Amazon has previously said private-label products are less than 1% of total sales. That could of course change as Amazon invests more in private and exclusive brands and devises new ways to drive consumers to those listings.
Amazon’s interest in the private-label space is undeniable. Last year, Amazon listed a job for a senior product manager for private brands, tied to an “Amazon Accelerator Program” that invited manufacturers to create exclusive products for the company. Amazon was also spotted promoting its own products at the bottom of competing listings.

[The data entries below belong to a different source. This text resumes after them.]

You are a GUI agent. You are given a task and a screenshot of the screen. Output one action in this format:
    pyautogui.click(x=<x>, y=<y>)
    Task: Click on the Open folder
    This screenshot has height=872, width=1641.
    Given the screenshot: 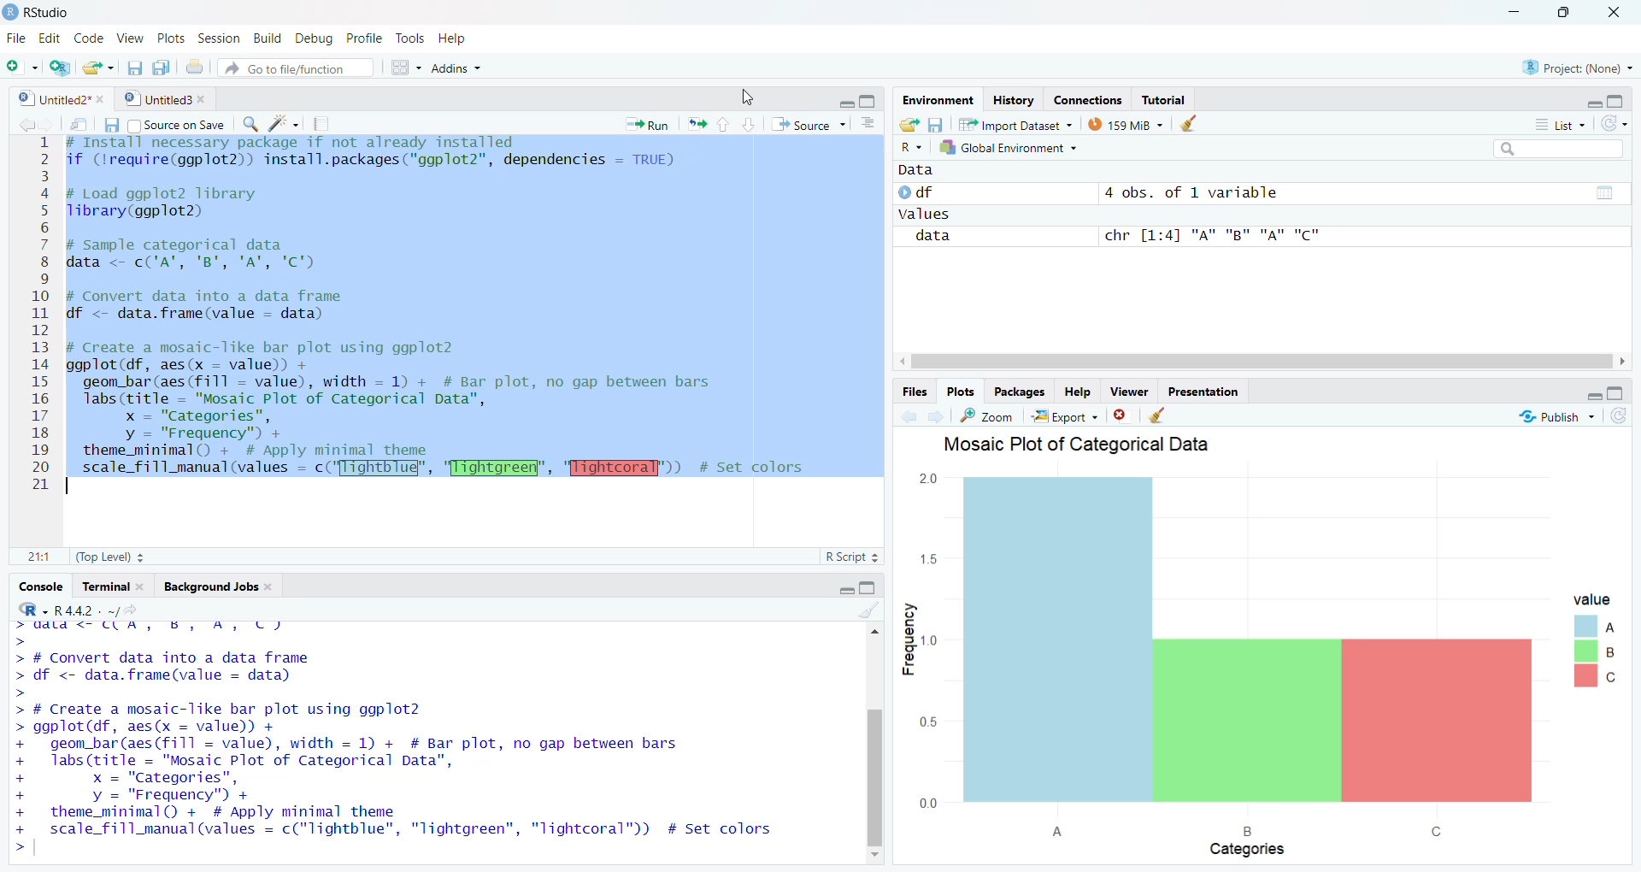 What is the action you would take?
    pyautogui.click(x=911, y=125)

More recently, the Wall Street Journal reported (paywall) that Amazon was serving customers pop-ups for Amazon-owned brands on rival product pages in its mobile app. The pop-ups grayed out the competing product, forcing shoppers to either dismiss them to continue shopping or to click through to the Amazon-owned item. Amazon told the Journal the feature was designed to help customers find cheaper alternatives.
One of Amazon’s most successful private-label ventures to date is AmazonBasics batteries, according to Bloomberg (paywall), which reported earlier on the Marketplace Pulse research. A 2016 study from 1010data estimated Amazon commanded 94% of all online battery sales, helping it to turn AmazonBasics into a successful label.
Amazon currently has a dozen job listings that involve AmazonBasics, including several for sourcing managers based in Shenzhen, China.